Friday, December 21, 2007

Word Numbers

Question:
"If the integers from 1 to 999,999,999 are written as words, sorted alphabetically, and concatenated, what is the 51 billionth letter?"

To be precise: if the integers from 1 to 999,999,999 are expressed in words (omitting spaces, 'and', and punctuation[1]), and sorted alphabetically so that the first six integers are

* eight
* eighteen
* eighteenmillion
* eighteenmillioneight
* eighteenmillioneighteen
* eighteenmillioneighteenthousand

and the last is

* twothousandtwohundredtwo

then reading top to bottom, left to right, the 28th letter completes the spelling of the integer "eighteenmillion".

The 51 billionth letter also completes the spelling of an integer.
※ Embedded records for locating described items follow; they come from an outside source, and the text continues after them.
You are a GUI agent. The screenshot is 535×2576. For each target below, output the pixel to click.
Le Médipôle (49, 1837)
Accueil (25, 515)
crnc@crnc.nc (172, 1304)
Which one, and what is the sum of all the integers to that point?

Solution:
The solution to this problem involves noticing that you can skip many words if the order is not important. Notice the 999,999 numbers after eightmillion. They include 8,000,001 - 8,999,999 in some sorted order. Thus, it's easy to count the numbers (sum) as well as the sum.

The hard part is when you have to drill down on the problem. However, it's the same problem over again. Except there are fewer number that are involved. Let's look at eightthousand. What are the next 999 numbers involved? 8,001 - 8,999 in some sorted order.
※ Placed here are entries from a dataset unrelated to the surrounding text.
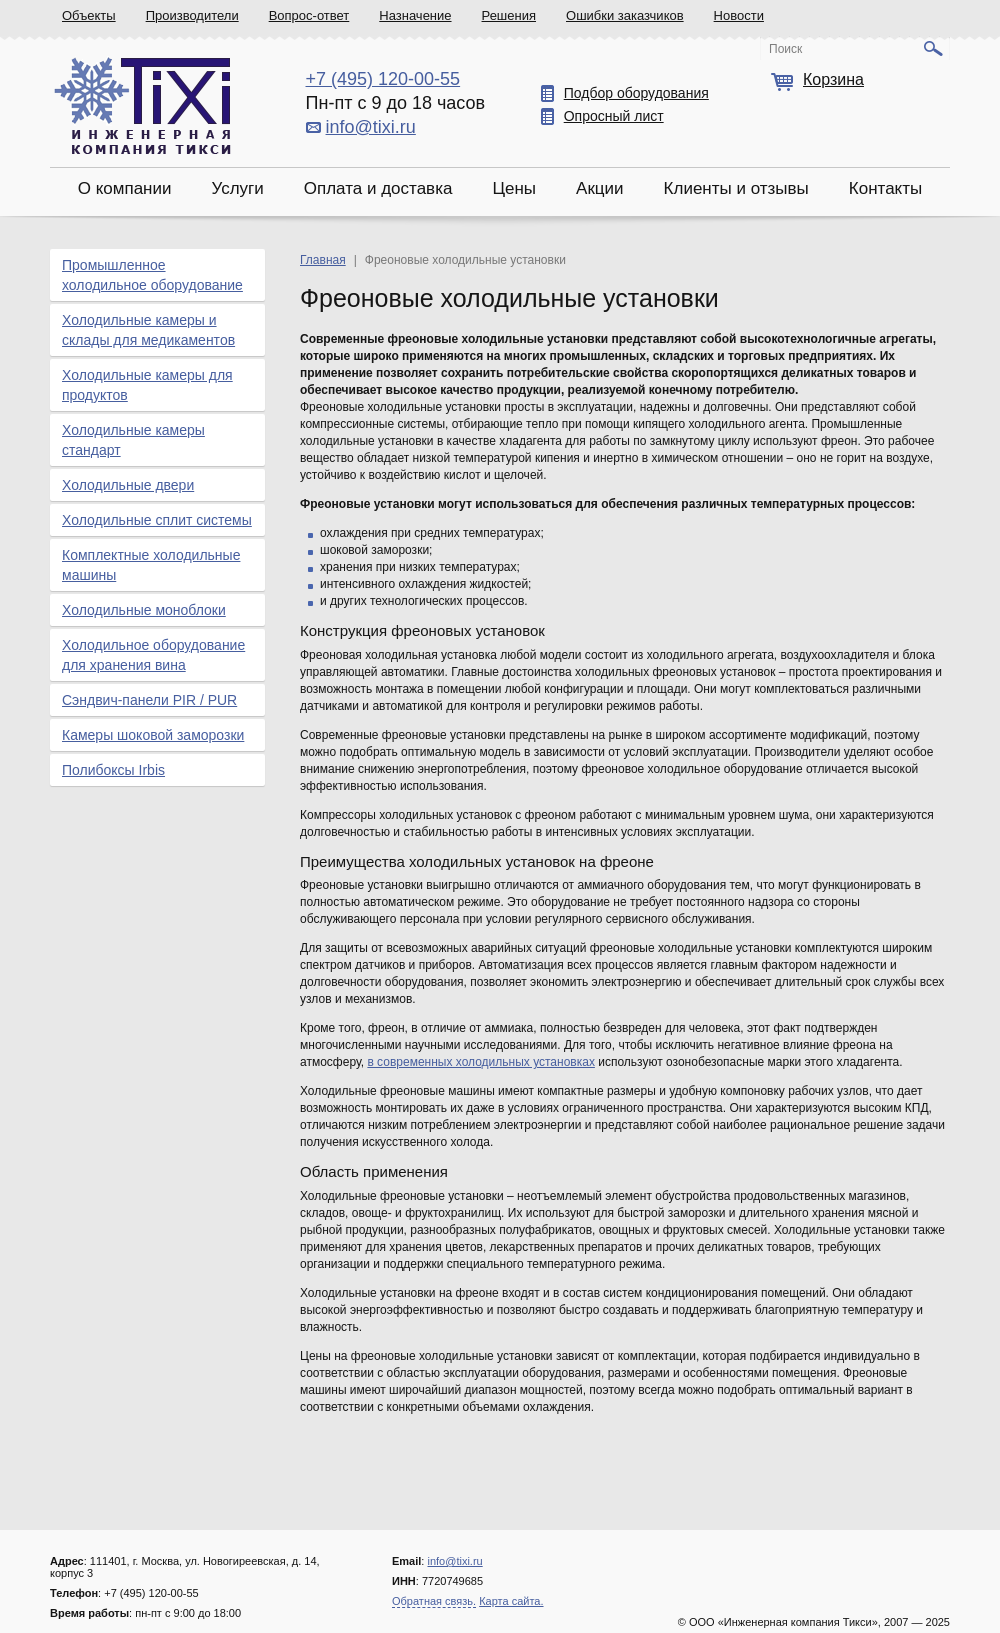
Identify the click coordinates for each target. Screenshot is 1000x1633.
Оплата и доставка (378, 188)
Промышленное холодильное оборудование (152, 275)
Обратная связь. (434, 1601)
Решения (509, 15)
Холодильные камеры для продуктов (147, 385)
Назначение (415, 15)
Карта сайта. (511, 1601)
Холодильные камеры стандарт (133, 440)
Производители (192, 15)
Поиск (785, 49)
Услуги (237, 188)
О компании (125, 188)
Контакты (885, 188)
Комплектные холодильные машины (151, 565)
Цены (514, 188)
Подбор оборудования (636, 93)
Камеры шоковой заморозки (153, 735)
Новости (739, 15)
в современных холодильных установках (481, 1062)
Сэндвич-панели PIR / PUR (149, 700)
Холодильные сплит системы (157, 520)
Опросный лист (614, 116)
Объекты (89, 15)
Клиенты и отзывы (736, 188)
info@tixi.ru (371, 127)
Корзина (833, 79)
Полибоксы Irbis (113, 770)
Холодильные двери (128, 485)
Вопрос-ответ (309, 15)
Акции (600, 188)
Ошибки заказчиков (625, 15)
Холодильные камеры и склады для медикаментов (148, 330)
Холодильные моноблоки (144, 610)
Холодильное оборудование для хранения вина (153, 655)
So if we have 3 lists of numbers, and place them in orders, relative to 10^3 then we only have roughly 3000 numbers to sort and go through at any time before drilling down. The trick is to count the sum quickly as well as the number of letters while skipping over many letters and numbers in the process.

However, it boils down to only needing to keep track of the lower order categories.

We need to know the sum from 1 - 999, and the sum from 1 - 999,999.
(n*(n+1)/2)
We need to know the sum of letters from 1 - 999, and 1 - 999,999.
This is easy, but not that straight-forward. I approached it differently, so I kept a list of number (spelled out) from 1 - 999. So that part was just looping through and summing all entries in that list.

However, to get the other sum from 1 - 999,999. I looped the higher order list that contained the thousand list of numbers 1,000 - 999,000. And added that sum of characters plus the sum of 1 - 999, and then added it with the sum of characters multiplied by 999.

Therefore, all that's left is to sort all categories and walk through the list, updating the current sum of numbers and the current sum of letters.